What is needed
Could you give again exactly, and only, the lines from the one holding "Given: Select the white boucle fabric swatch" through the end of the data, both ends included, with pictures left out?
◆ ◆ ◆ ◆ ◆
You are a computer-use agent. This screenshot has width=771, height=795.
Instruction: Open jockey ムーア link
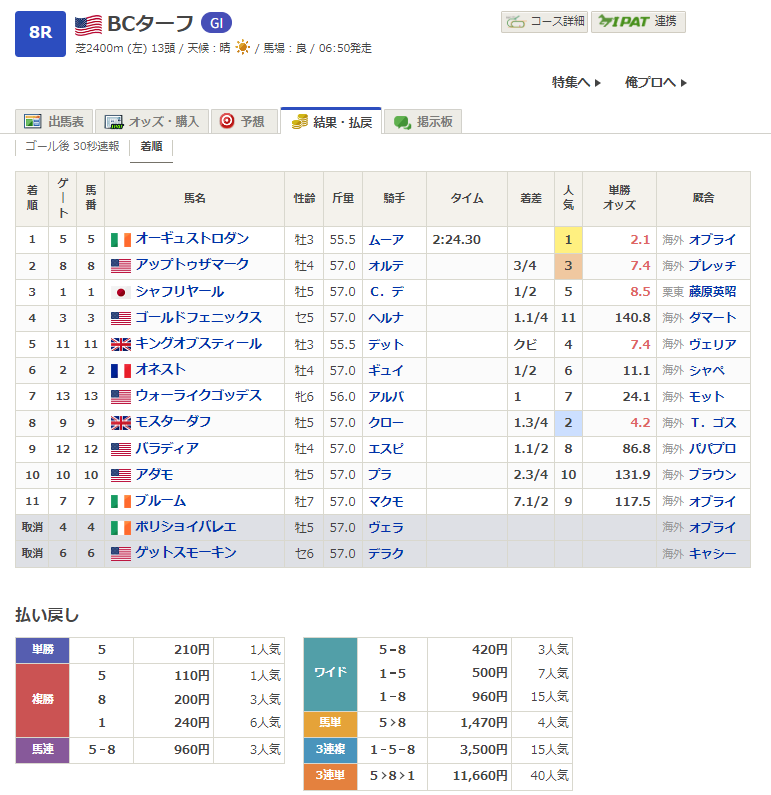(386, 240)
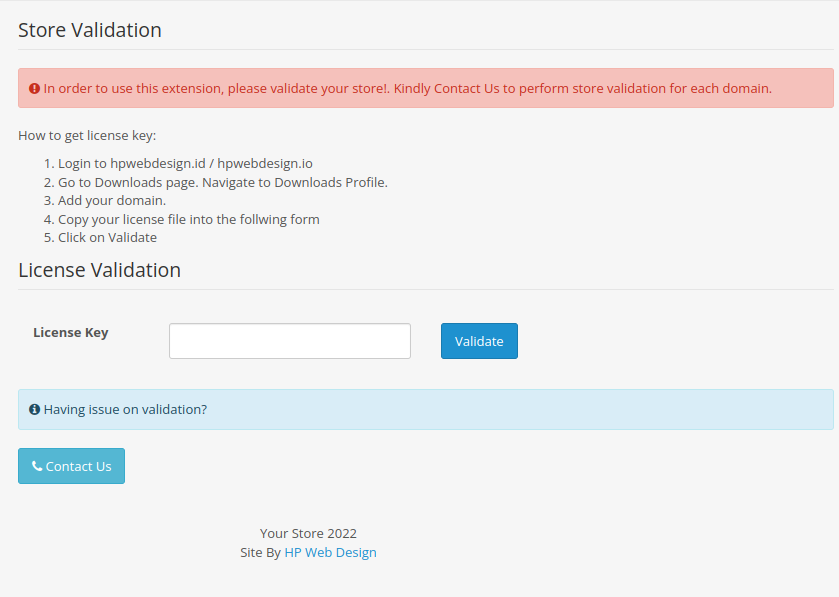839x597 pixels.
Task: Click the License Key label
Action: point(71,333)
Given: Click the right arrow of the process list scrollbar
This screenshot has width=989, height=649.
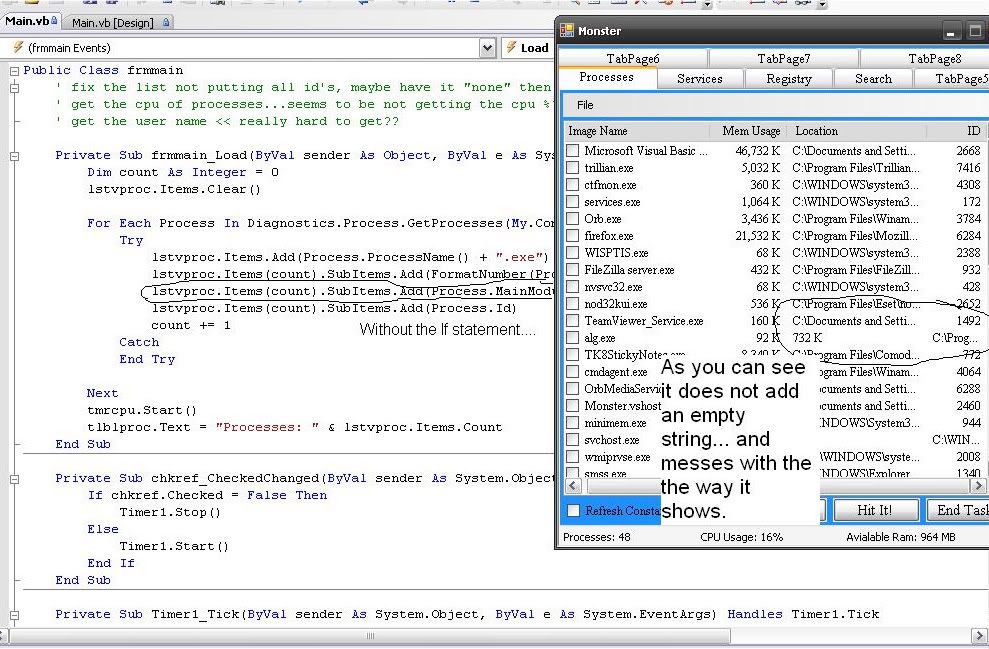Looking at the screenshot, I should pos(976,485).
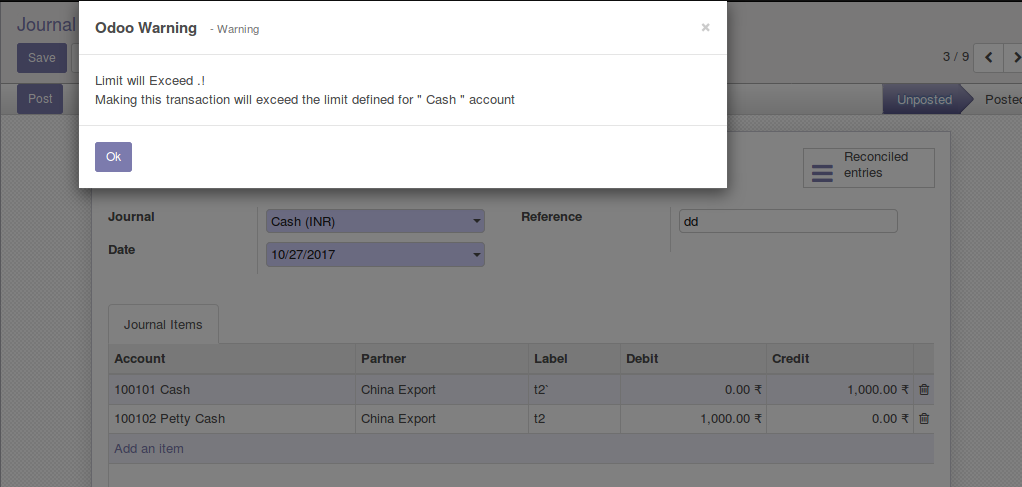Sort by the Debit column header
Screen dimensions: 1022x487
642,359
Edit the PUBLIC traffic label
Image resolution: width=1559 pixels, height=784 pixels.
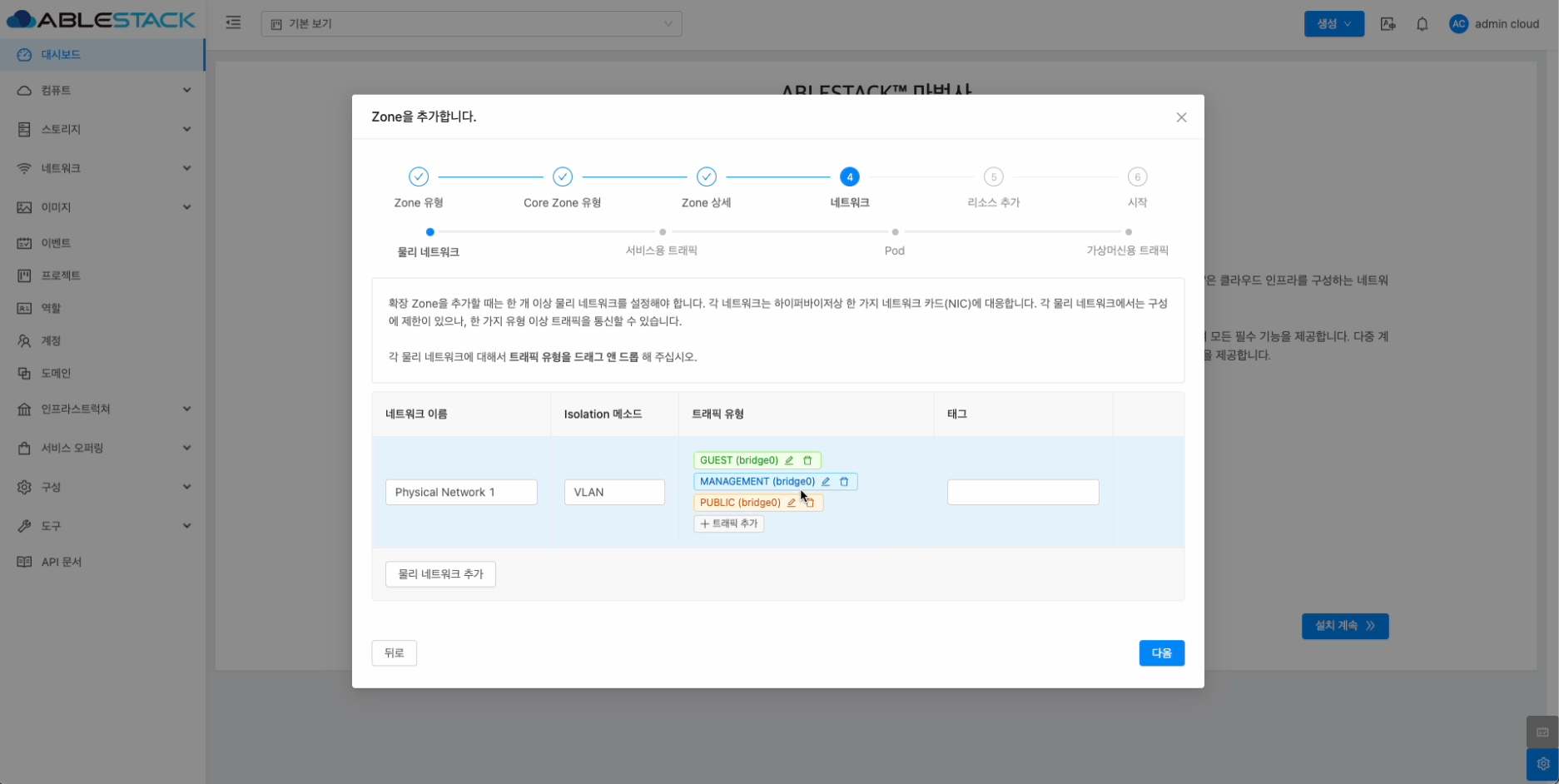click(x=792, y=503)
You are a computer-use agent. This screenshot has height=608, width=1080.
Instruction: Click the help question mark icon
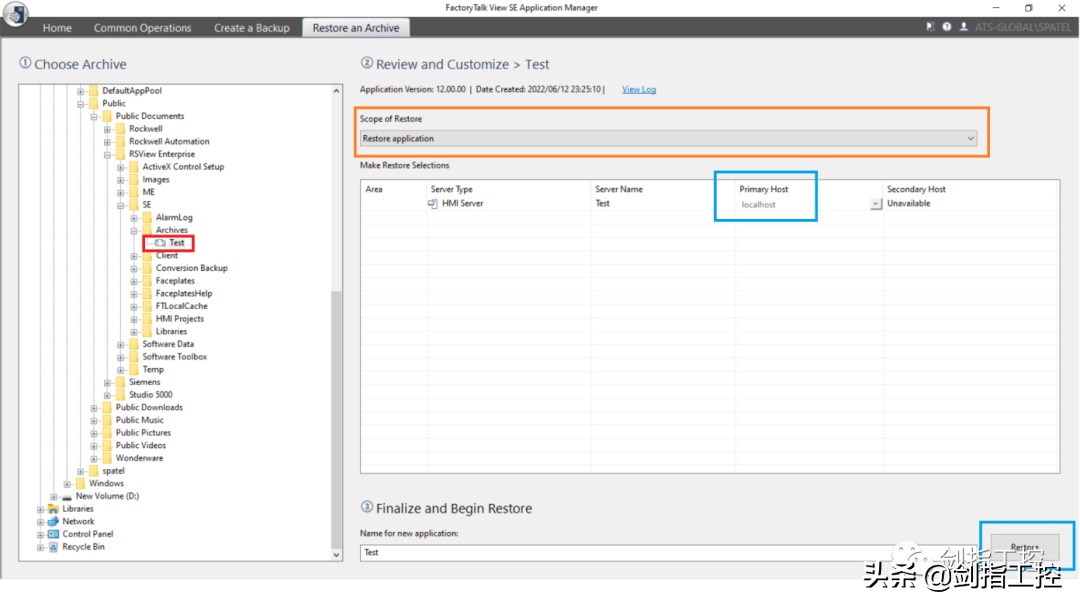click(946, 28)
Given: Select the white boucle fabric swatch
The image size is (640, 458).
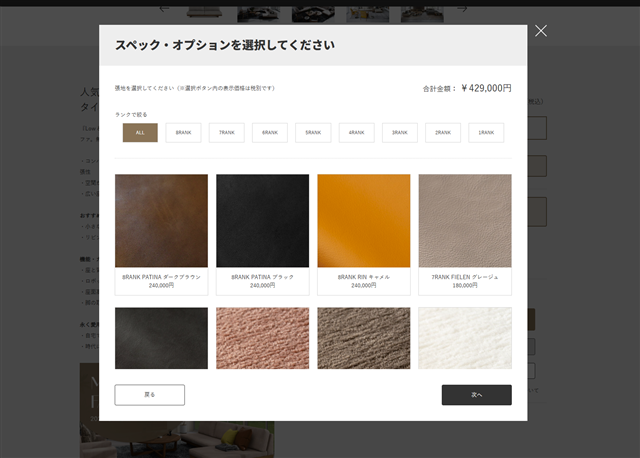Looking at the screenshot, I should pos(465,338).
◆ ◆ ◆ ◆ ◆
Written response
Given: Select the white boucle fabric swatch
The image size is (640, 458).
Looking at the screenshot, I should pos(465,338).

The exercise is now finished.